— PROVIDED INFORMATION —
----------

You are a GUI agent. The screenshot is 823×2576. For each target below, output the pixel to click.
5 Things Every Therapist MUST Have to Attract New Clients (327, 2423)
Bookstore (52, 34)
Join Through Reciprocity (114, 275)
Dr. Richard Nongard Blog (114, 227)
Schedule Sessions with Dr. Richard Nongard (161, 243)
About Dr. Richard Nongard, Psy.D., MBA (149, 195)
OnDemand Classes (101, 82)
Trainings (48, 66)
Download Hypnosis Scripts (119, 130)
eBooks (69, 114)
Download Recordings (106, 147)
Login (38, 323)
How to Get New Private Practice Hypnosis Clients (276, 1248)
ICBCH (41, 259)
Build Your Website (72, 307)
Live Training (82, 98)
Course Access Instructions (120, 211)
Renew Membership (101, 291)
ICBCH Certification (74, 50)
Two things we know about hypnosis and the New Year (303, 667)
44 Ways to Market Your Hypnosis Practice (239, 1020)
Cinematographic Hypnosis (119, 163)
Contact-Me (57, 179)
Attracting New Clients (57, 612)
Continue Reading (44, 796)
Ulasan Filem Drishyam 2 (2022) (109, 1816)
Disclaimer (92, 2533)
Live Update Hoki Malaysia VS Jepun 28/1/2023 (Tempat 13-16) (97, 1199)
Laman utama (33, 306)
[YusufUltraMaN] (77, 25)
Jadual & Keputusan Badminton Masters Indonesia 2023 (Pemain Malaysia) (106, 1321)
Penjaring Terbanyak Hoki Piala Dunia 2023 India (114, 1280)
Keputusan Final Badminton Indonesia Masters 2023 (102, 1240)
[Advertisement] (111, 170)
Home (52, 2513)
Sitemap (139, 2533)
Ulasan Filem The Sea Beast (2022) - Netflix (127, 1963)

----------

— EXERCISE PROMPT —
Your task is to output all of the data above word for word.

— EXERCISE SOLUTION —
You are a GUI agent. The screenshot is 823×2576. For each target below, output the pixel to click.
5 Things Every Therapist MUST Have to Attract New Clients (327, 2423)
Bookstore (52, 34)
Join Through Reciprocity (114, 275)
Dr. Richard Nongard Blog (114, 227)
Schedule Sessions with Dr. Richard Nongard (161, 243)
About Dr. Richard Nongard, Psy.D., MBA (149, 195)
OnDemand Classes (101, 82)
Trainings (48, 66)
Download Hypnosis Scripts (119, 130)
eBooks (69, 114)
Download Recordings (106, 147)
Login (38, 323)
How to Get New Private Practice Hypnosis Clients (276, 1248)
ICBCH (41, 259)
Build Your Website (72, 307)
Live Training (82, 98)
Course Access Instructions (120, 211)
Renew Membership (101, 291)
ICBCH Certification (74, 50)
Two things we know about hypnosis and the New Year (303, 667)
44 Ways to Market Your Hypnosis Practice (239, 1020)
Cinematographic Hypnosis (119, 163)
Contact-Me (57, 179)
Attracting New Clients (57, 612)
Continue Reading (44, 796)
Ulasan Filem Drishyam 2 (2022) (109, 1816)
Disclaimer (92, 2533)
Live Update Hoki Malaysia VS Jepun 28/1/2023 (Tempat 13-16) (97, 1199)
Laman utama (33, 306)
[YusufUltraMaN] (77, 25)
Jadual & Keputusan Badminton Masters Indonesia 2023 (Pemain Malaysia) (106, 1321)
Penjaring Terbanyak Hoki Piala Dunia 2023 India (114, 1280)
Keputusan Final Badminton Indonesia Masters 2023 (102, 1240)
[Advertisement] (111, 170)
Home (52, 2513)
Sitemap (139, 2533)
Ulasan Filem The Sea Beast (2022) - Netflix (127, 1963)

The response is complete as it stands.